Having taken over as interim director of the Ohio University-Christ College Academy for Management Education, he says that he wants to do everything to strengthen the programme. The recently introduced “Special Executive Admission Process” fits very well with our ideas about learning and management education, he says. “As the experience of a candidate increases, the learning curve of an individual deepens,” Mr. Keifer asserts. The programme will be open to students who have not less than 20 months of work experience and is designed to suit the requirements of employees who wish to take a break.

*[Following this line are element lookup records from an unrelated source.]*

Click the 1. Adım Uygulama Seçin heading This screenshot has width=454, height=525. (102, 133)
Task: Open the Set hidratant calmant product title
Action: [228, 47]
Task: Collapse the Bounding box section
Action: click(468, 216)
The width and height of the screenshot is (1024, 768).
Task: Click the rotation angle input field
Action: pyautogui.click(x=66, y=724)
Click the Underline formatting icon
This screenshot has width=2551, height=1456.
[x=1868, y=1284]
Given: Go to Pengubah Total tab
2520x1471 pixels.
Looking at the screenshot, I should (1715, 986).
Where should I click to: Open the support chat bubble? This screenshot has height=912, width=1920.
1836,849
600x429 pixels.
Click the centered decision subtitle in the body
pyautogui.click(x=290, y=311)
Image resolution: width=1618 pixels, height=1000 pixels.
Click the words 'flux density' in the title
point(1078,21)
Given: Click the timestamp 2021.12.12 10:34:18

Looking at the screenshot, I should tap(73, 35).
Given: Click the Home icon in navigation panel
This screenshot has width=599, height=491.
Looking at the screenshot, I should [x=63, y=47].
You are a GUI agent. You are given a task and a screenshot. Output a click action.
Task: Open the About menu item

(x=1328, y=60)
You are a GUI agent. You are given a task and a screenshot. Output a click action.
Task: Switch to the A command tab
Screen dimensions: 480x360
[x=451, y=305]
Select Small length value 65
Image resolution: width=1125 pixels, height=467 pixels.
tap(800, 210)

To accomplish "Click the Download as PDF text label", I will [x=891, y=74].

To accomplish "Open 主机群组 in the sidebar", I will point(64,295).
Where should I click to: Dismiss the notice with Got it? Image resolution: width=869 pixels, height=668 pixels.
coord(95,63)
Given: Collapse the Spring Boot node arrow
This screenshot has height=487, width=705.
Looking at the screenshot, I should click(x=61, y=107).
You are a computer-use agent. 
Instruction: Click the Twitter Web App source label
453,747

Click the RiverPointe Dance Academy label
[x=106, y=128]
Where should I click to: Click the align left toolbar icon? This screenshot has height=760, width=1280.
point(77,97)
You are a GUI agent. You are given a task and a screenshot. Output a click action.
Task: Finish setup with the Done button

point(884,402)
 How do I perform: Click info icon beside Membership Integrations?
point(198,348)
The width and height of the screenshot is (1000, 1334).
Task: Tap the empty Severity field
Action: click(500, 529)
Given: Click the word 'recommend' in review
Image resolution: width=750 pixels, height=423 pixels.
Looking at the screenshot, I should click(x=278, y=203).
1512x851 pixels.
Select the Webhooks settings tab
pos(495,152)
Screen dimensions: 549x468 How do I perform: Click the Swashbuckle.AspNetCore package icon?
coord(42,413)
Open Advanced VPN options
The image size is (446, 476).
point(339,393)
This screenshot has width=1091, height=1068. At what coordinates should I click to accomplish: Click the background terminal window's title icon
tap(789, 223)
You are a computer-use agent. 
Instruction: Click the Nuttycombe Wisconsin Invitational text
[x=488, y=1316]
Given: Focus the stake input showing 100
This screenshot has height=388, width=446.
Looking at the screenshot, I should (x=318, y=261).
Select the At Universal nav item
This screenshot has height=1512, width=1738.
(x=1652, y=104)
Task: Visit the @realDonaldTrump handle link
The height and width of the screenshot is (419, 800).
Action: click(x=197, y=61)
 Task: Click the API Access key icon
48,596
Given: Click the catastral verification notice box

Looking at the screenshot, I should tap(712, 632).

So, what does the professor think about the rapidly emerging trend of “Executive MBAs”? Though we may be looking at an executive MBA, we would prefer at least a short period of residency, Mr. Keifer says. The “without boundaries model” that he explains is one which will focus on specialised training and providing the right environment. His repertoire makes him the right man to talk about this since he has worked with public sector projects in Tenaga as well as taught State-owned enterprises of the Government of Serawak (both in Malaysia) about the nitty-gritty of resource allocation. “We aren’t looking at just one programme here. We’re in the process of conceptualising an education consultancy.”
The Ohio-Christ Management Academy will also be one of the first to introduce psychometric testing of candidates. Though he accepts that no one is going to be thrown out as a result of this test, it will help them understand the student better. “When we use this it helps us gain more insight and based on statistical averages we know where a student fits, which will only help us guide him better,” he explains.
Is a psychometric test as complex as it sounds? “No, certainly not! It’s by no means a screening device,” says the professor. “Personally, I would just look for people who are comfortable in their own skin. I had a student who came here and told me that he was here because he wanted to make his parents proud,” Mr. Keifer explains with an example. “And I asked him: What do you want to do?”
And of the few candidates that Mr. Keifer got the chance to meet or interview: “I found them extremely bright and intelligent, but we are looking for people who are self motivated, who are diverse in their personalities and who will add value to their classes with their originality.”